§ **Problem description**: Your answer must be the lines from the one containing "Instruction: Expand the Editor section" through the last line of the records below, copied exactly, with the pictures left out.

§ **Data to process**:
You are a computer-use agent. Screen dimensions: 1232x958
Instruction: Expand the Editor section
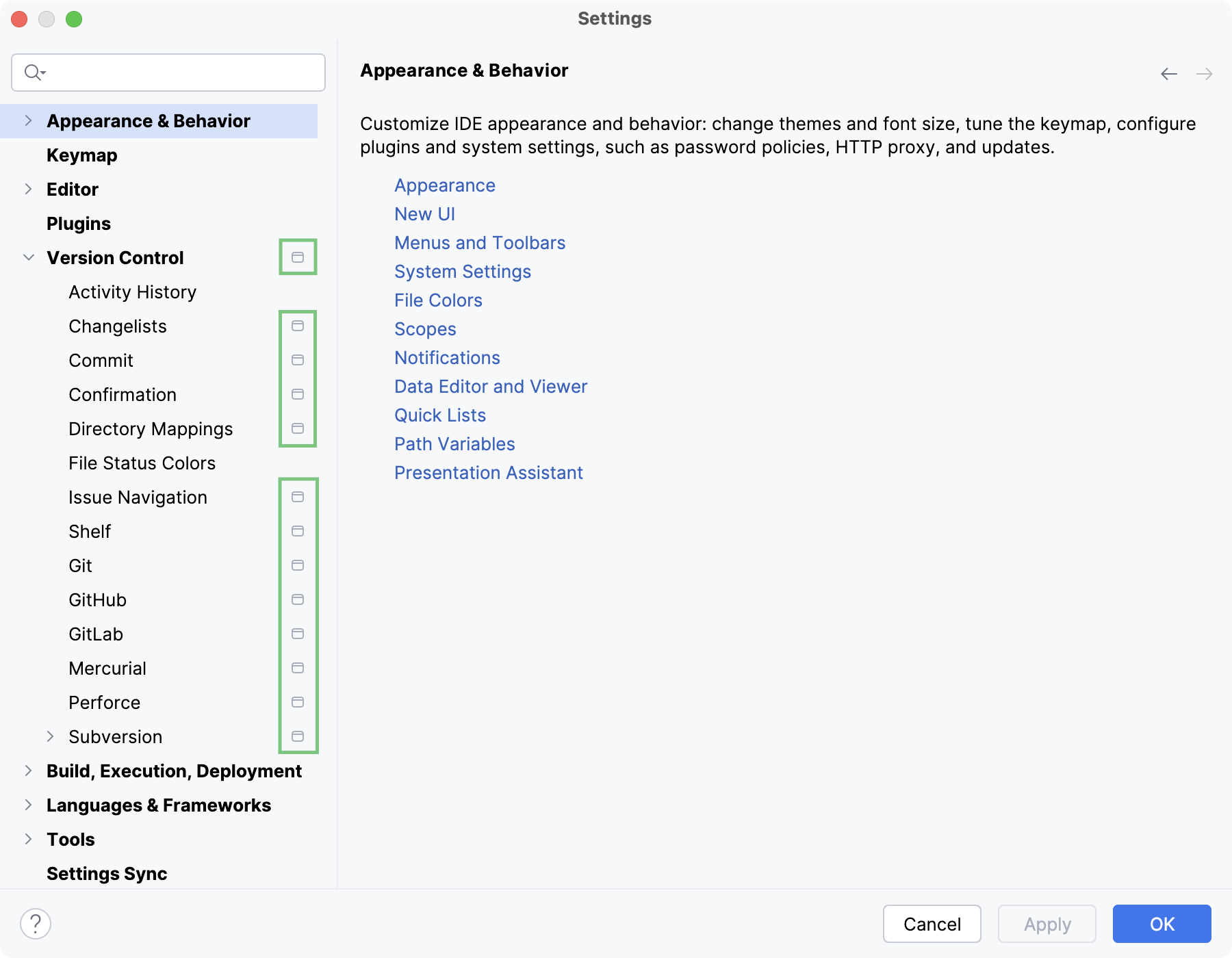coord(28,189)
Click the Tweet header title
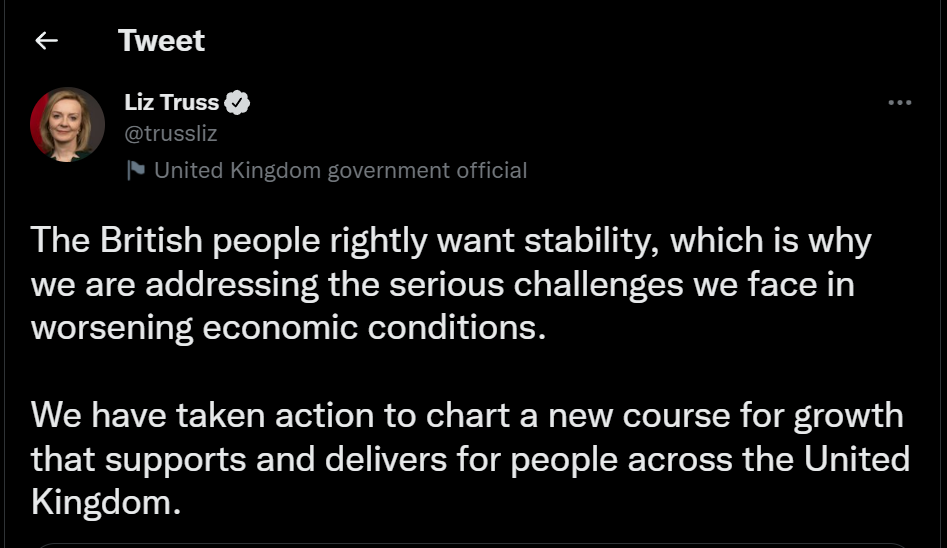Image resolution: width=947 pixels, height=548 pixels. click(x=161, y=41)
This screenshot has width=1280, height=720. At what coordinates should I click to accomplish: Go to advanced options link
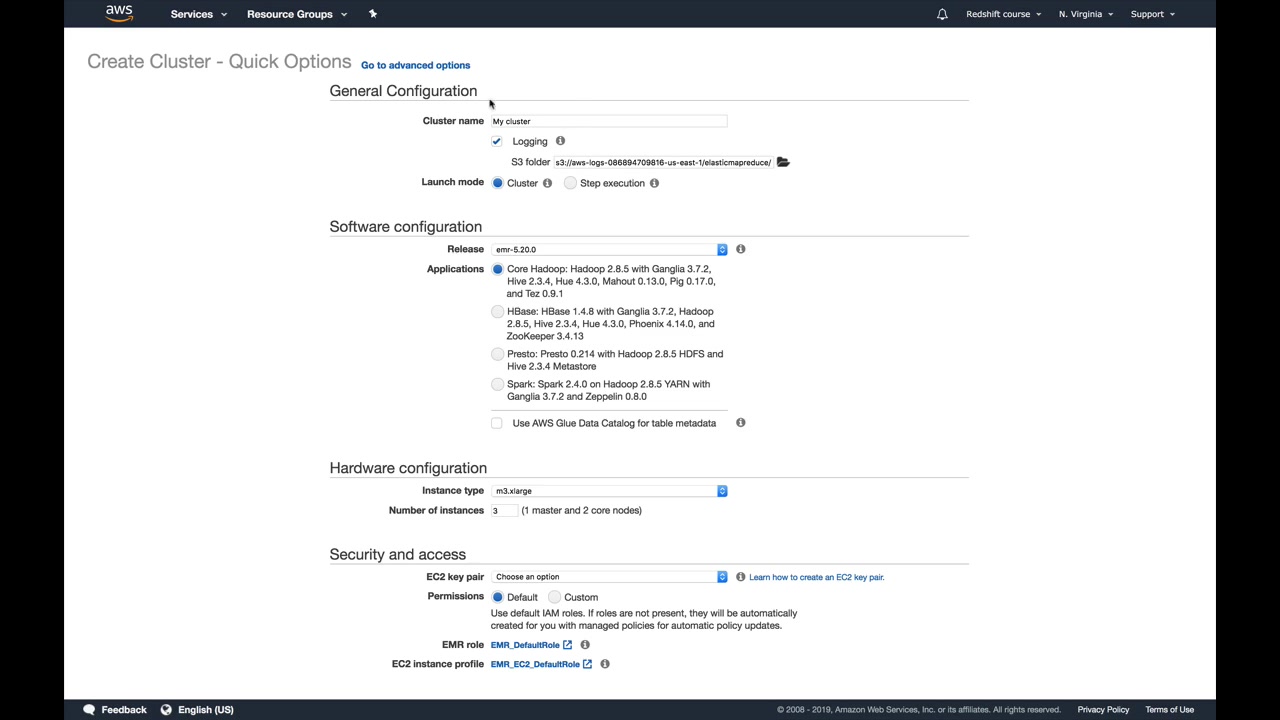(415, 65)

§ **Response area**:
Instruction: Expand the Editor section
coord(28,189)
Click the Tweet header title
Image resolution: width=947 pixels, height=548 pixels. click(x=161, y=41)
This screenshot has width=1280, height=720. At what coordinates should I click to accomplish: Go to advanced options link
(415, 65)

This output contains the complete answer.